A spokesman for the Malta Environment and Planning Authority said a permit was required to prune ficus trees because of their age. “No permit had been issued by Mepa... Mepa is currently investigating the matter,” the spokesman said.
The issue was raised yesterday during a press conference in the square by BirdLife Malta.
BirdLife claimed that the Environment Landscape Consortium pruned the trees in May without the necessary permit and, as a result, over 7,500 white wagtails ended up without a roosting spot.
However, when contacted Peter Calleja, a horticultural consultant to the government, insisted and reiterated he had been pruning trees for years and trimmed over 1,000 a year, some 100 years old, and was never asked to apply for a permit. He insisted the trees in Great Siege Square had to be pruned to safeguard part of Malta’s heritage, St John’s Co-Cathedral, built by the Order of the Knights of St John.
“I stand by my decisions. We had to prioritise and Valletta and its heritage buildings take priority over the birds. With all due respect, the birds can find somewhere else to roost,” he said.
Mr Calleja, who was involved in pruning the trees is in the Valletta square, said ficus a very invasive type. While he agreed the trees looked “ghastly” for now, results would start being seen within two years.
BirdLife had expressed its concerns about the consequences of the pruning on the birds when the trees were first trimmed. It yesterday reiterated its concerns after a bird researcher noticed that on Wednesday the trees were being trimmed further.
“It will take many years for the trees to recover and provide foliage comparable to what it was before the first pruning,” Geoffrey Saliba, BirdLife campaigns coordinator, said.

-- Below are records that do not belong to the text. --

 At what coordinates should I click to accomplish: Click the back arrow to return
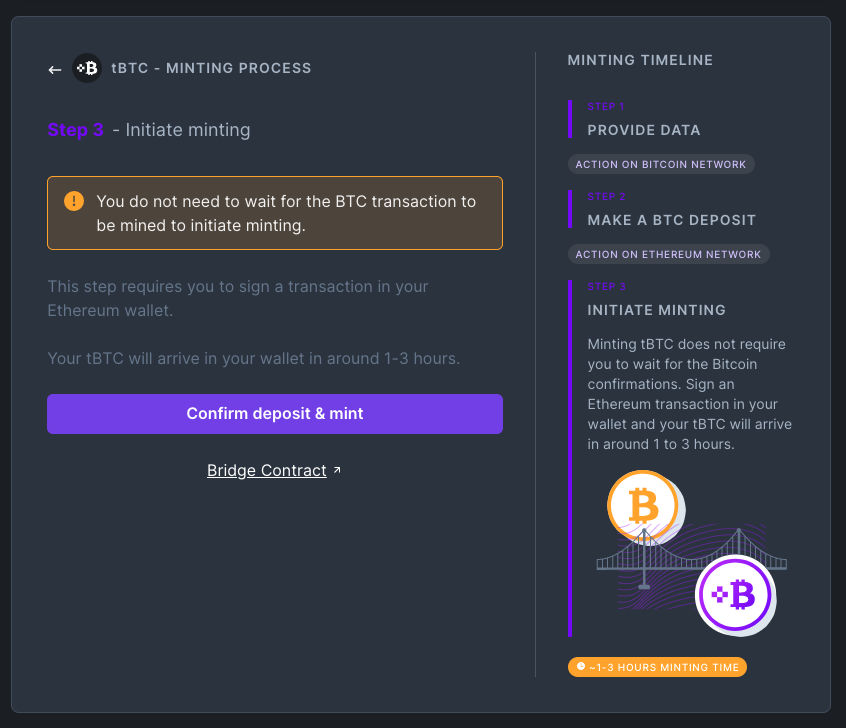click(55, 68)
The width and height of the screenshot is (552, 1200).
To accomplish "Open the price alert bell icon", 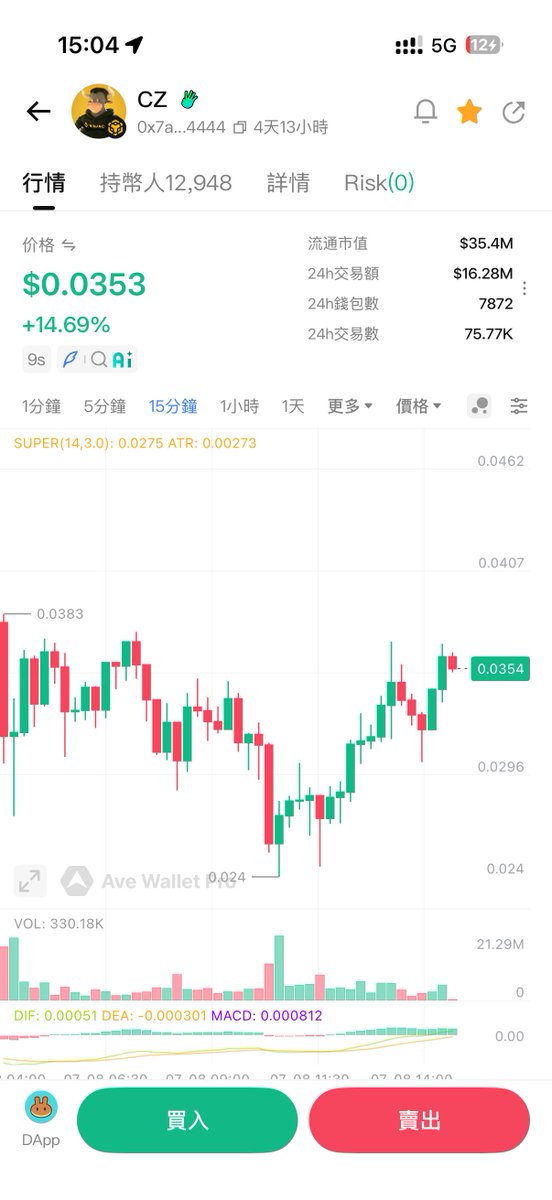I will pos(425,111).

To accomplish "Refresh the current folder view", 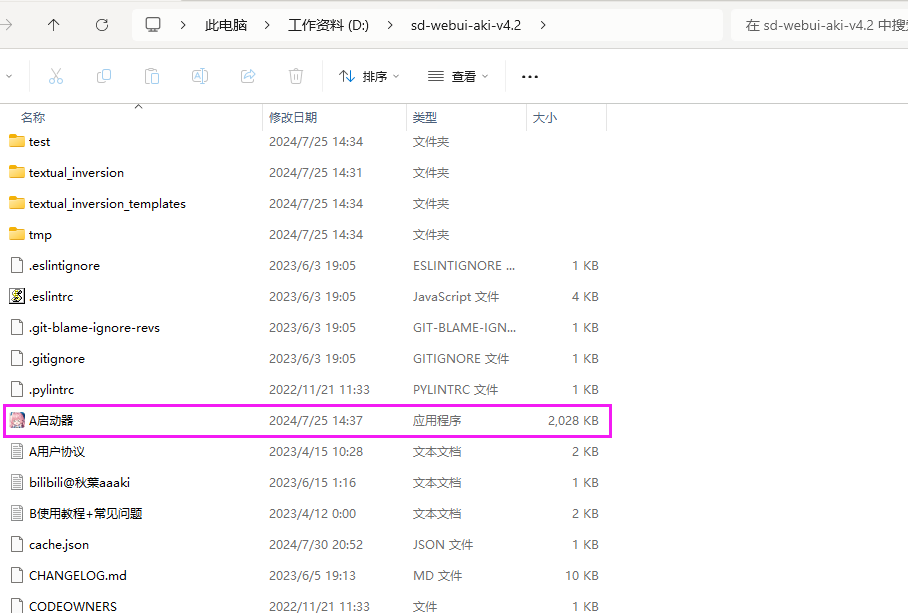I will coord(102,25).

André Raine, BirdLife’s conservation manager, said the white wagtail migrated to Malta in winter from central Europe in search of a warmer climate.

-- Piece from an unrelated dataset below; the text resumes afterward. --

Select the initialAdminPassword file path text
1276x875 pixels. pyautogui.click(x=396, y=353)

The wagtails had been wintering in Great Siege Square since 1967 and, last year, 7,600 birds were spotted in the area. Every day the birds could travel about 15 kilometres from their base in search of food but then returned to Valletta to roost.
“The destruction of their roost has left these birds without anywhere to rest at night, impacting their chances for survival. Since the pruning, the birds have been observed trying to land on the little remaining foliage and flying around in an attempt to find an alternative roost site.
“It is not known whether the white wagtails, which probably represent the entire Maltese wintering population of this species, will be able to find a new roost site,” Dr Raine said.
Mr Saliba explained the site was listed as a national important bird area by BirdLife Malta. Yet, the ELC went ahead with the pruning without a permit.
Mepa had informed BirdLife the ELC was being investigated for its actions but it had since refused to disclose any details on the case, Mr Saliba said.
He said BirdLife had been in correspondence with Mepa, the Valletta local council and the Ministry for Resources and Rural Affairs over the importance of the site since 2006. At the time, a single tree in front St John’s Co-Cathedral was identified by the authorities as being a potential danger to the cathedral. BirdLife had agreed to the removal of this tree and was informed none of the trees in Great Siege Square represented a possible danger to the cathedral, he said.
“We call on Mepa to take immediate action against those responsible for this action and hold them accountable for damaging a site of national importance,” Mr Saliba said.